Balance Your Top-Down Financial Model with an Activity-Based Model

Most retailers manage budgets using a top-down model driven by the finance department. They will allocate a certain percentage of sales to cover labor costs. This strategy has multiple flaws. Sales and prices can be affected by more than just labor, and the dollar value is not necessarily indicative of the work required to sell the products or services.

More progressive retailers balance their top-down model with an activity-based model, that connects activities with costs and then measures success rates based on product consumption patterns. Activity-based models are often more reflective of the true operations of the business because budgets are predicated upon all the actual activities (service and non-service) required to operate the business with consideration to volume, product mix and specific store characteristics. Along with budgetary impacts, these activities also all have an impact on sales either directly or indirectly. It only makes sense to measure them.
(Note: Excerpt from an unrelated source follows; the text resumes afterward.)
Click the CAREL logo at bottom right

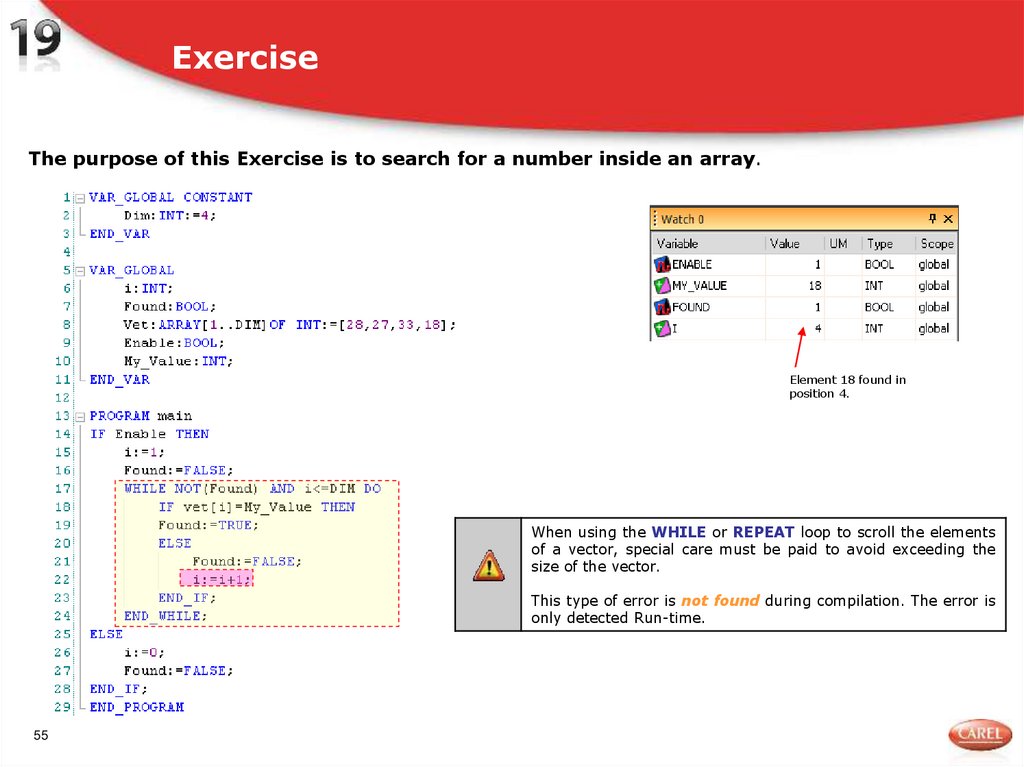tap(979, 734)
Using an activity-based model allows the retailer to develop standard times using engineered labor standards per activity, and then build a labor model from those activities.

One company that excels in this area is Costco. Though different from competitors like Wal-Mart and Target, Costco is actually outperforming its big box store counterparts because of its operational excellence, limited product selection and empowered employee teams. While many retailers drive profits by paying employees less, Costco is able to pay employees more by cutting costs in other areas. The company believes that well-compensated employees will be happier and more productive at work, and will encourage customers to keep coming back. It’s an example of the power of employee engagement that all retailers can learn from.

Focus on Improving Customer Experience, Not Cutting Labor

Reducing labor reduces sales, which reduces how much you can spend on labor, and perpetuates the retail death spiral. What retailers should be asking is: How do we increase sales to cover the additional costs?

One of the best ways to drive sales is to analyze barriers to great customer service and look for operational inefficiencies in need of attention. Effectively, you want to minimize non-service activities and develop service-focused activities. Measuring the time employees allocate to certain activities throughout the day enables operators to get a clear understanding of what the employees focus on and how they balance their time. This gives operators a surgical way to identify where process improvements can be made, and insights into ways to create great customer experiences.

Take a look at how a store is operating and determine if customers’ wants and needs match what the retailer is delivering.

Discover Process Improvements in Stores

Is there a more efficient way to unload the truck? Is inventory unorganized in the back room, making it difficult to find and restock or even leading to phantom out-of-stock items? Is a separate customer service counter more labor-efficient than one blended in with regular checkouts? These process questions and many others like them can be answered through proper evaluation of their effectiveness. When building labor models for our clients, we typically find dozens of processes that can be improved upon. Processes that, in their current state, are wasting extraordinary amounts of labor dollars. Focusing on cutting the inefficiencies out of the identified processes alone will typically more than offset a minimum wage increase. As higher minimum wages, along with economic conditions, increase labor costs the importance of continuous improvement in labor modeling becomes all the more evident. Companies need to be as efficient as possible with every labor dollar spent to help offset those costs, and still drive business profitability. It’s an ongoing process that—similar to what’s needed for success on the retail level—is most successful when the right people work together on implementation and analysis. If you’d like to discuss how to implement these and other operational improvements with our expert team, click here to sign up for a free consultation.  To learn more about our LaborPro™ engineered labor standards software, click here.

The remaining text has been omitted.